Set task:
Copy each of the entries below word for word, leaving nothing out and changing nothing.

Given entries:
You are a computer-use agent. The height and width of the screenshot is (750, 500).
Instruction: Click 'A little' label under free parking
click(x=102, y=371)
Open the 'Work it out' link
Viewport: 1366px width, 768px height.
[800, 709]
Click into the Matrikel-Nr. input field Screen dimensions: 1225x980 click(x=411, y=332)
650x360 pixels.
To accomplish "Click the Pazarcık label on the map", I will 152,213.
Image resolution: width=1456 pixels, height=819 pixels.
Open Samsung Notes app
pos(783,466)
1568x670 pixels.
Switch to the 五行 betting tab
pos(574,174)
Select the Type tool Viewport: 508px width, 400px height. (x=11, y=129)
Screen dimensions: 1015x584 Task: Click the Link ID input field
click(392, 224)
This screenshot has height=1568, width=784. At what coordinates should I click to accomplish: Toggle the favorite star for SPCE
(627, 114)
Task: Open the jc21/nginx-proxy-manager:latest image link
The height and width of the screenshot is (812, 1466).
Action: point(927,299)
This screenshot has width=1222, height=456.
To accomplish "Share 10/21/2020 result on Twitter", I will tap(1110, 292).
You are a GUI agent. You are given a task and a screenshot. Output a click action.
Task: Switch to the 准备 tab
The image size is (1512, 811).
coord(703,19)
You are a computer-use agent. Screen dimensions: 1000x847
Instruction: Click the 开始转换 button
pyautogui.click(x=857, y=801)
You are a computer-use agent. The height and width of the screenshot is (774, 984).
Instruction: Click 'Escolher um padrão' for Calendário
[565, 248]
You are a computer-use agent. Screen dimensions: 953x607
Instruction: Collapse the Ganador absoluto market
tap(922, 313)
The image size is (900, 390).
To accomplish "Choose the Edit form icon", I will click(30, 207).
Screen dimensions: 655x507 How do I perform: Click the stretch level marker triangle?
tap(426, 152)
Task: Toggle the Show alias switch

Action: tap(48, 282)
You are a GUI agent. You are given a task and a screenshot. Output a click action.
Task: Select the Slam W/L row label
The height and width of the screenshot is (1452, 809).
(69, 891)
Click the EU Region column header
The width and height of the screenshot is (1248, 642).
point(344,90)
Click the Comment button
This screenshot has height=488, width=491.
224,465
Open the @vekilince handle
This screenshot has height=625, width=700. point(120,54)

Full output:
You are a computer-use agent. The height and width of the screenshot is (750, 500).
Instruction: Click 'A little' label under free parking
click(x=102, y=371)
Open the 'Work it out' link
Viewport: 1366px width, 768px height.
[800, 709]
Click into the Matrikel-Nr. input field Screen dimensions: 1225x980 click(x=411, y=332)
650x360 pixels.
To accomplish "Click the Pazarcık label on the map", I will 152,213.
Image resolution: width=1456 pixels, height=819 pixels.
Open Samsung Notes app
pos(783,466)
1568x670 pixels.
Switch to the 五行 betting tab
pos(574,174)
Select the Type tool Viewport: 508px width, 400px height. (x=11, y=129)
Screen dimensions: 1015x584 Task: Click the Link ID input field
click(392, 224)
This screenshot has height=1568, width=784. At what coordinates should I click to accomplish: Toggle the favorite star for SPCE
(627, 114)
Task: Open the jc21/nginx-proxy-manager:latest image link
The height and width of the screenshot is (812, 1466).
Action: point(927,299)
This screenshot has width=1222, height=456.
To accomplish "Share 10/21/2020 result on Twitter", I will tap(1110, 292).
You are a GUI agent. You are given a task and a screenshot. Output a click action.
Task: Switch to the 准备 tab
The image size is (1512, 811).
coord(703,19)
You are a computer-use agent. Screen dimensions: 1000x847
Instruction: Click the 开始转换 button
pyautogui.click(x=857, y=801)
You are a computer-use agent. The height and width of the screenshot is (774, 984).
Instruction: Click 'Escolher um padrão' for Calendário
[565, 248]
You are a computer-use agent. Screen dimensions: 953x607
Instruction: Collapse the Ganador absoluto market
tap(922, 313)
The image size is (900, 390).
To accomplish "Choose the Edit form icon", I will click(30, 207).
Screen dimensions: 655x507 How do I perform: Click the stretch level marker triangle?
tap(426, 152)
Task: Toggle the Show alias switch

Action: tap(48, 282)
You are a GUI agent. You are given a task and a screenshot. Output a click action.
Task: Select the Slam W/L row label
The height and width of the screenshot is (1452, 809).
(69, 891)
Click the EU Region column header
The width and height of the screenshot is (1248, 642).
point(344,90)
Click the Comment button
This screenshot has height=488, width=491.
224,465
Open the @vekilince handle
This screenshot has height=625, width=700. point(120,54)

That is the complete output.